Exercise objective — Rewrite the lines from the line with "Choose the (%) title on the right axis" to the line with "Tap the head", both included, with their requests, shifting every coordinate in the answers by adding 114 to it.
★ ★ ★
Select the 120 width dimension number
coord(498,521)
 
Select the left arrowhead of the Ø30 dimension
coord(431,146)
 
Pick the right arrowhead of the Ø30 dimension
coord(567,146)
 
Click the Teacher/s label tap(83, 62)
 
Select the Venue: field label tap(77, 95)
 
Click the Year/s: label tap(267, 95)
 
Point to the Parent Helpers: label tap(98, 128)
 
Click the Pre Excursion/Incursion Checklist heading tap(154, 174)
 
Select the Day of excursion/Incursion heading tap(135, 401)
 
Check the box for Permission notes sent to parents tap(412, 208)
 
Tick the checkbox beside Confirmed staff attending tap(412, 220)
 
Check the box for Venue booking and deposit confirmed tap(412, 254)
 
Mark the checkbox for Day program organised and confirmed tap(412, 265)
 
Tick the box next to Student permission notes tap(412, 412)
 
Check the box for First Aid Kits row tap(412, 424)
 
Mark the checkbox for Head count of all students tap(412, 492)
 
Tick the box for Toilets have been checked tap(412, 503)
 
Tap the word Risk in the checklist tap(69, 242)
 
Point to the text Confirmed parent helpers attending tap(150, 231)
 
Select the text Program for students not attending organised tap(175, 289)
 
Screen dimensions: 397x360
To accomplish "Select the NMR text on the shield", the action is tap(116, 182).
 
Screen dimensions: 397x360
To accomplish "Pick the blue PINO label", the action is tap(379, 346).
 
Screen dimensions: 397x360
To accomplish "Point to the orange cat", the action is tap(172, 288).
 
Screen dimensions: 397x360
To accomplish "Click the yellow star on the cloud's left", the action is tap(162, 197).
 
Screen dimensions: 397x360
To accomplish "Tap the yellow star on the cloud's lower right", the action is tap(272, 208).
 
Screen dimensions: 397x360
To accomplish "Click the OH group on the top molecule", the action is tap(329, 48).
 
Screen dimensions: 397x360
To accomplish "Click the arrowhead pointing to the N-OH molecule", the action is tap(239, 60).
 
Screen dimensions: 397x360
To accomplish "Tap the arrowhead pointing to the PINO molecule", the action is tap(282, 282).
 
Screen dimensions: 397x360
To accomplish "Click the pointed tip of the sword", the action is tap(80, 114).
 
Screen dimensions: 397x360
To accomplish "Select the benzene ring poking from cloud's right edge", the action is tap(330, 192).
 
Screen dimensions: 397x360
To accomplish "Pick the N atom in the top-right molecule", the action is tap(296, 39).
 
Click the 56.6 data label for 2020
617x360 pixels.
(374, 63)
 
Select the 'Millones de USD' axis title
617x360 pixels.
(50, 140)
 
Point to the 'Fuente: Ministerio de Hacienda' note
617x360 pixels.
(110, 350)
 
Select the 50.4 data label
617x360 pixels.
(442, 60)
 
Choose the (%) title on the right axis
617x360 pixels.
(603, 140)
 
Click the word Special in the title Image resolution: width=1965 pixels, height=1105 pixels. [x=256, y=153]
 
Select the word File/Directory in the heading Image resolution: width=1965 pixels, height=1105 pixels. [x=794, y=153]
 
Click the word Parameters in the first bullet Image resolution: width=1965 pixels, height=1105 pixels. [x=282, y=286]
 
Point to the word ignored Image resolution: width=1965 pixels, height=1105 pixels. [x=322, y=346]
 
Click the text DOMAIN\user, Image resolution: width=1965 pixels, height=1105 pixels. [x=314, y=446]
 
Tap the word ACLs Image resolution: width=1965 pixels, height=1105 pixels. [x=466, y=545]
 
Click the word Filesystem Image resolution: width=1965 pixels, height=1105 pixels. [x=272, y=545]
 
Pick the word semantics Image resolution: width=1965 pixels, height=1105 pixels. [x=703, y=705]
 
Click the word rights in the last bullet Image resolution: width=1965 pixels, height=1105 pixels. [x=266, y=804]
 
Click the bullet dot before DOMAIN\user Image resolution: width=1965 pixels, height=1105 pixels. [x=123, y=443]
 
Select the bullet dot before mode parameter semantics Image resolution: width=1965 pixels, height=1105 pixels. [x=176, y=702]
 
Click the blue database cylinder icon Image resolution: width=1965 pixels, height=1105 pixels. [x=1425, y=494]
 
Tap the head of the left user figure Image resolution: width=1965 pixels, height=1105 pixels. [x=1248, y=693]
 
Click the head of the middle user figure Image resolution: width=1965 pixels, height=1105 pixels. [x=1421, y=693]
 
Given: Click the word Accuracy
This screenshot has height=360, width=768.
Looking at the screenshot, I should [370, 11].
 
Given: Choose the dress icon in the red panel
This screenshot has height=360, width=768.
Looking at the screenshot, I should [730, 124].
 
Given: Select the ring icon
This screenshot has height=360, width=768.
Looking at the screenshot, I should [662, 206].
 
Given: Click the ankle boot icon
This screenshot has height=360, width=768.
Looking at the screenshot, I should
★ ★ ★
Response to this task —
Choose the (%) title on the right axis
617x360 pixels.
(717, 254)
 
Click the word Special in the title Image resolution: width=1965 pixels, height=1105 pixels. [x=370, y=267]
 
Select the word File/Directory in the heading Image resolution: width=1965 pixels, height=1105 pixels. [x=908, y=267]
 
Click the word Parameters in the first bullet Image resolution: width=1965 pixels, height=1105 pixels. [x=396, y=400]
 
Point to the word ignored Image resolution: width=1965 pixels, height=1105 pixels. [x=436, y=460]
 
Click the text DOMAIN\user, Image resolution: width=1965 pixels, height=1105 pixels. [x=428, y=560]
 
Tap the word ACLs Image resolution: width=1965 pixels, height=1105 pixels. [x=580, y=659]
 
Click the word Filesystem Image resolution: width=1965 pixels, height=1105 pixels. [x=386, y=659]
 
Pick the word semantics Image resolution: width=1965 pixels, height=1105 pixels. [x=817, y=819]
 
Click the word rights in the last bullet Image resolution: width=1965 pixels, height=1105 pixels. [x=380, y=918]
 
Click the bullet dot before DOMAIN\user Image resolution: width=1965 pixels, height=1105 pixels. [x=237, y=557]
 
Select the bullet dot before mode parameter semantics Image resolution: width=1965 pixels, height=1105 pixels. [x=290, y=816]
 
Click the blue database cylinder icon Image resolution: width=1965 pixels, height=1105 pixels. [x=1539, y=608]
 
Tap the head of the left user figure Image resolution: width=1965 pixels, height=1105 pixels. [x=1362, y=807]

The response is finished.